#### [Given passage]
Content starts
Island belonging to Russia

Iony Island (Остров Ионы), or Jonas' Island, formerly Ostrov Svyatogo Iony (Saint Jonas' Island), is a small island in the Sea of Okhotsk. Administratively, Iony belongs to the Khabarovsk Krai of the Russian Federation.

==Geography==
Iony Island is the only island in the Sea of Okhotsk that is located in the open sea. All other islands in the Okhotsk Sea are either coastal or belong to the Kuril island chain. It is 1.6 km in length, 850 m wide, and rises to a height of 165 m. The island is barren and conical in shape with sheer cliffs rising to heights of 30-45 m. Several rocks lie off the island, including a group of four 9-12 m high rocks about 800 m to the north-northwest and several detached rocks 160-320 m to the south.

The island is often enveloped in dense fog due to cold bottom water upwelling to the surface. The flood tidal current off the island sets west, while the ebb sets to the east or east-southeast. These currents may reach up to 1.5 to 2 knots during spring tides and create numerous eddies, small whirlpools, and tide rips around the island for some distance offshore.

==History==
As early as 1849 whaleships had reached Jonas Island. Between 1852 and 1866 the island's waters were a common hunting ground for ships cruising for bowhead whales — Captain Moses Snell, of the ship Pacific, of Fairhaven, reported seeing as many as forty-five other ships from his masthead just to the south of the island early in June 1855. The fleet would usually reach the area by late May or early June, spending a few weeks cruising for whales before sailing to the south and west, following the retreating ice. Some would go ashore to take advantage of the bounty of seabirds and pinnipeds residing on the island's rocky shores.
Content ends
#### [Exercise objective]
In the Iony Island passage, turn the paragraph that begins "The island is often enveloped" into a short bulleted list that keeps its main facts. The records that follow the text were taken from a different source.

#### [Data to examine]
Content starts
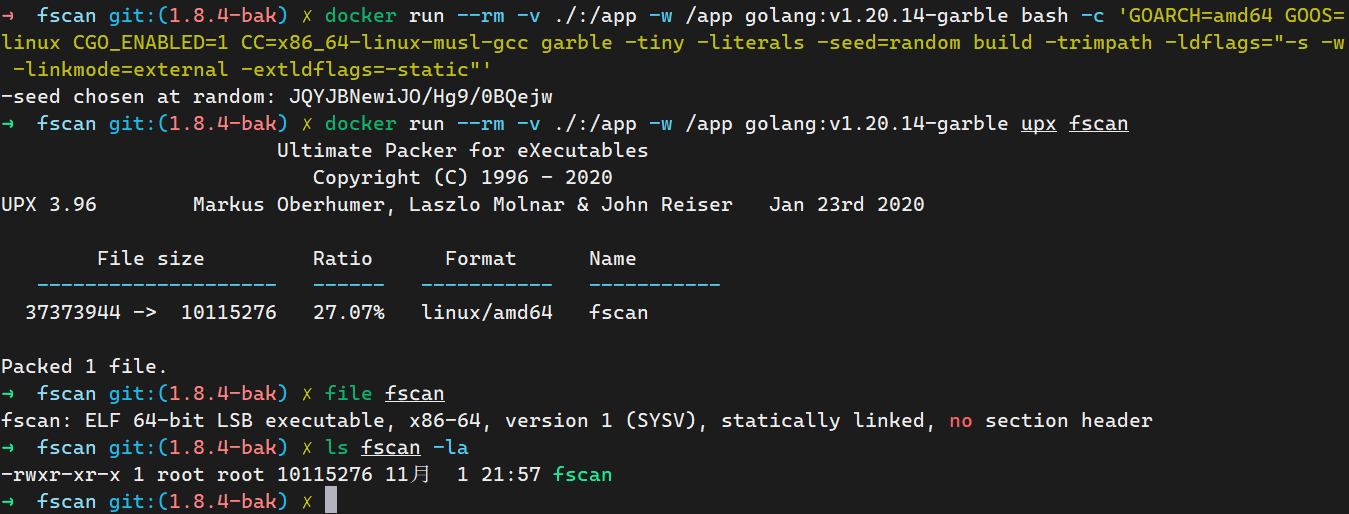
Task: Click underlined fscan after the file command
Action: point(415,394)
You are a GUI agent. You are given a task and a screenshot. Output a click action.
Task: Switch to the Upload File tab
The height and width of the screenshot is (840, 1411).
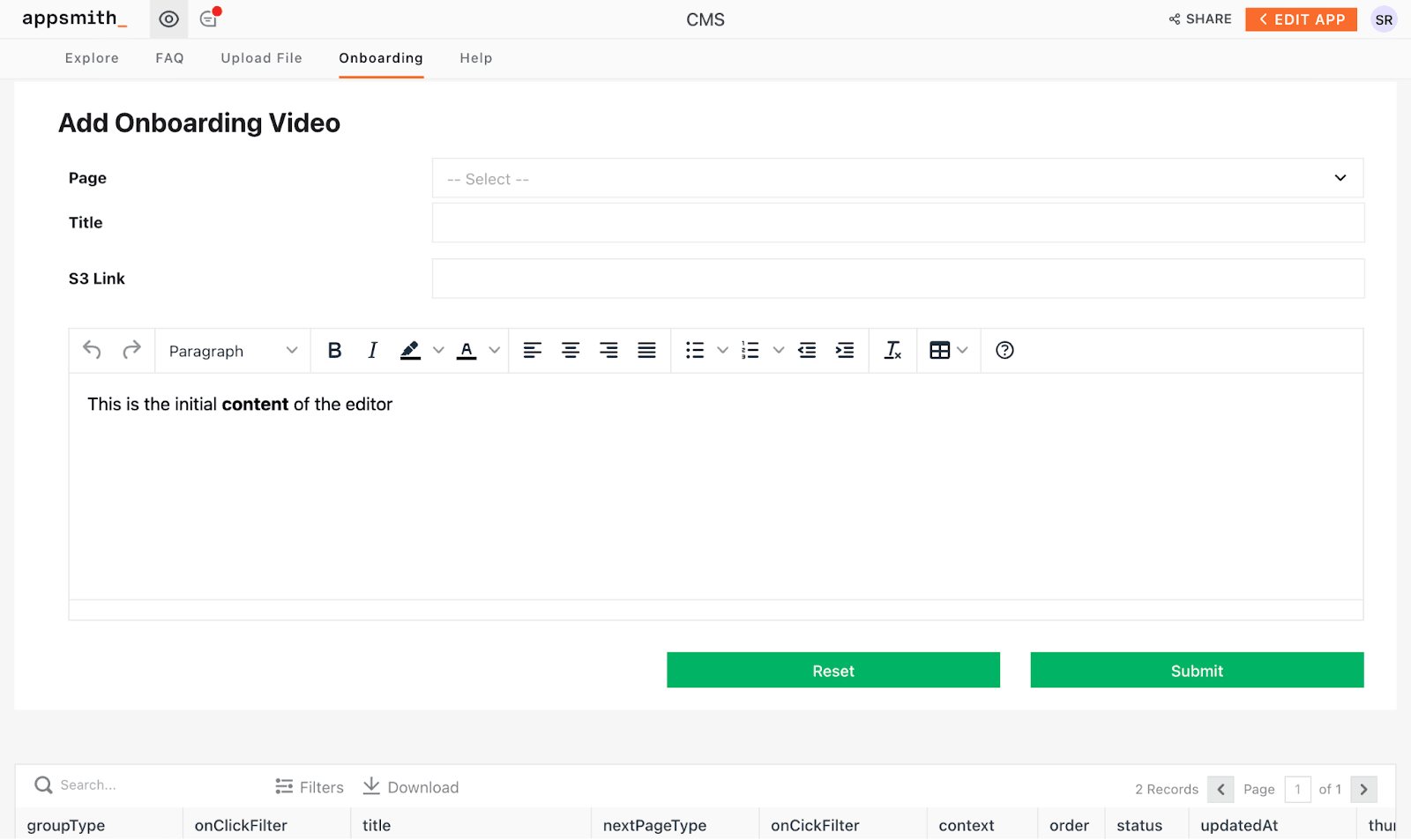click(261, 58)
Content ends
#### [Answer to the problem]
- Thick fog often covers the island because cold water from the bottom rises to the surface.
- The flood tide current runs west; the ebb runs east or east-southeast.
- During spring tides these currents can reach 1.5 to 2 knots.
- They create many eddies, small whirlpools, and tide rips around the island and some distance offshore.